It’s not even bad by most accounts, it’s just mediocre, monotonous and overpriced for what it actually is, not even factoring runtime is a budget game through and through, not one big on content, with a decent idea/gameplay concept of a third person shooter with “shipgirls” at the core, one that has it’s fun moments, but it’s mandatory (and i repeat, mandatory) to play it on the hardest difficulty possibile to get some challenge out it, and even so repetition and grinding don’t help, especially if you try to 100 % it.

Definitely NOT one of those game where you can enjoy the gameplay regardless if you know the series it’s based on (even more if you DON’T like niche anime styled games) or if you don’t care about the license, maybe hoping it will get you interested in it. Quite the opposite, as the story and characters interactions are the main attractive, even more than gameplay, for the intended demographic, and sadly it’s hard to shake the sensation of this being a bit of cynical cashgrab, another opportunity to – in theory – squeeze 50 more bucks out of people that already spent a lot of real money in the gacha of the free-to-play Azur Lane title that this originates from.

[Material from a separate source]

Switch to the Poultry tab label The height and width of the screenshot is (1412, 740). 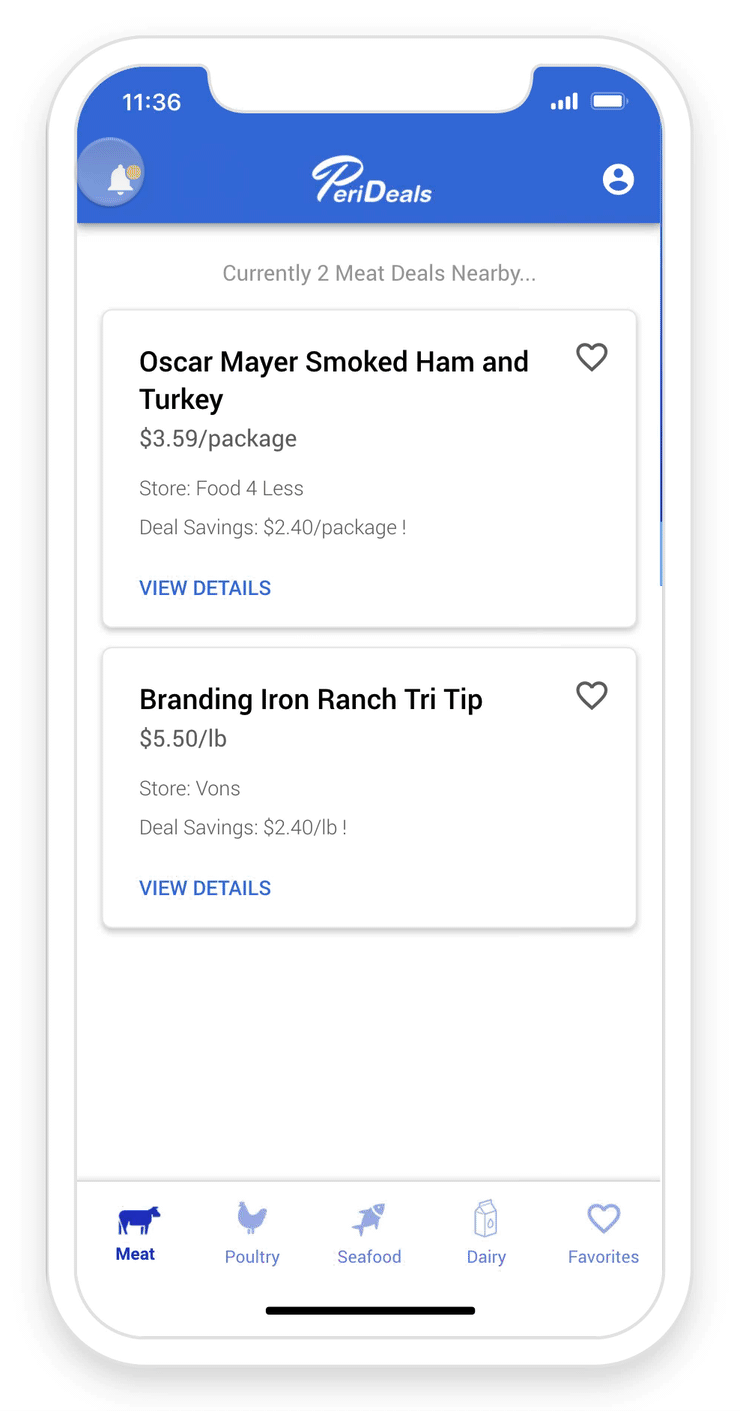[x=252, y=1257]
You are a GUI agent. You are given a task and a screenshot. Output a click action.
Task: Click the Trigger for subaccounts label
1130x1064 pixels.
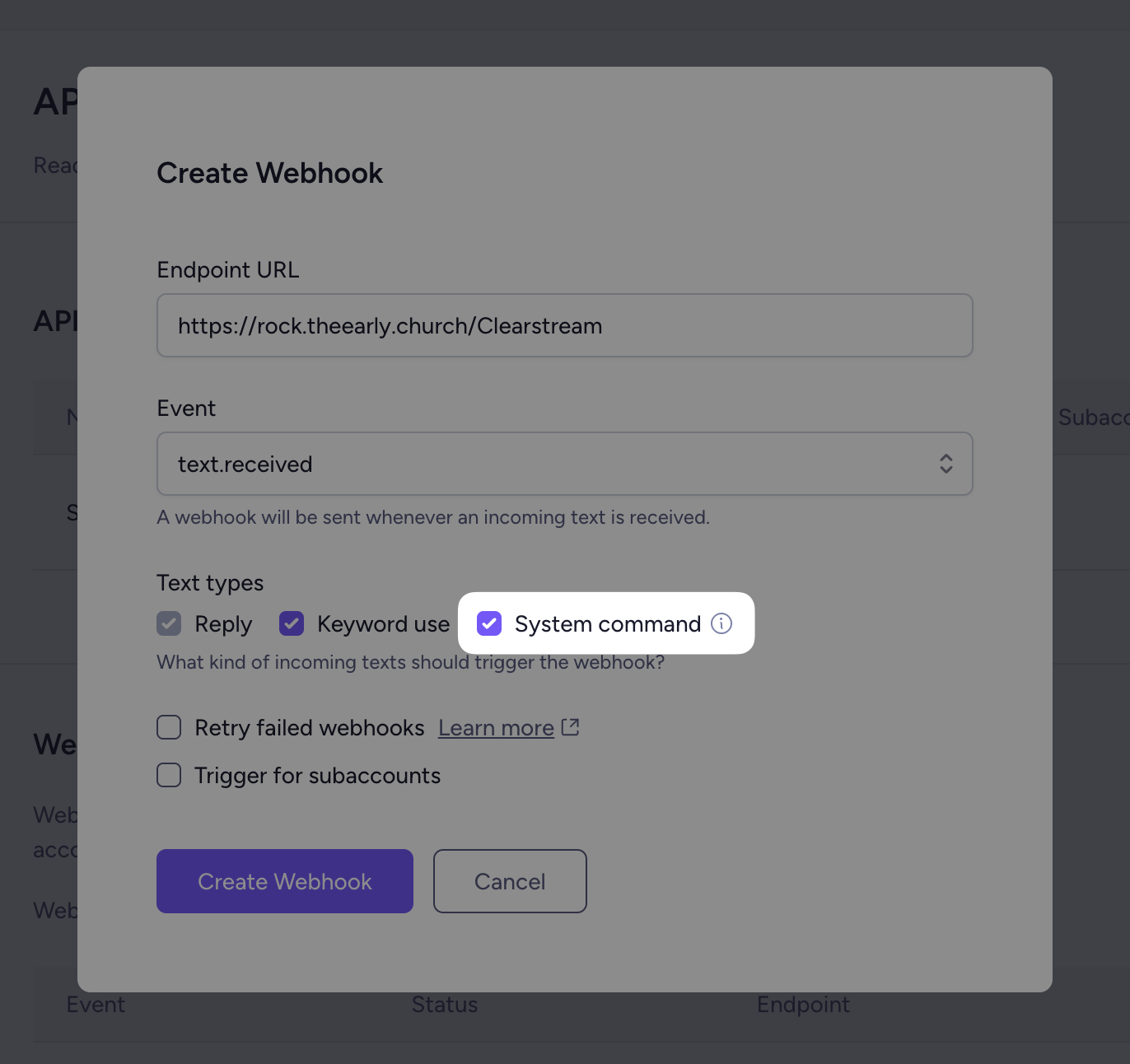318,776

Just for fans of Azur Lane (who surprisingly won’t have to import this one from Playasia), and even so, get it when the price drops to 20/30 bucks or less. Just wait for an eventual sale. It’s also on Steam, but my point stands.

For everyone else, nothing to see or particulary bad that deserve great scorn or morbous interest from niche gaming enthusiasts, it’s not a broken disaster or like it had anyone expecting much out of it anyway.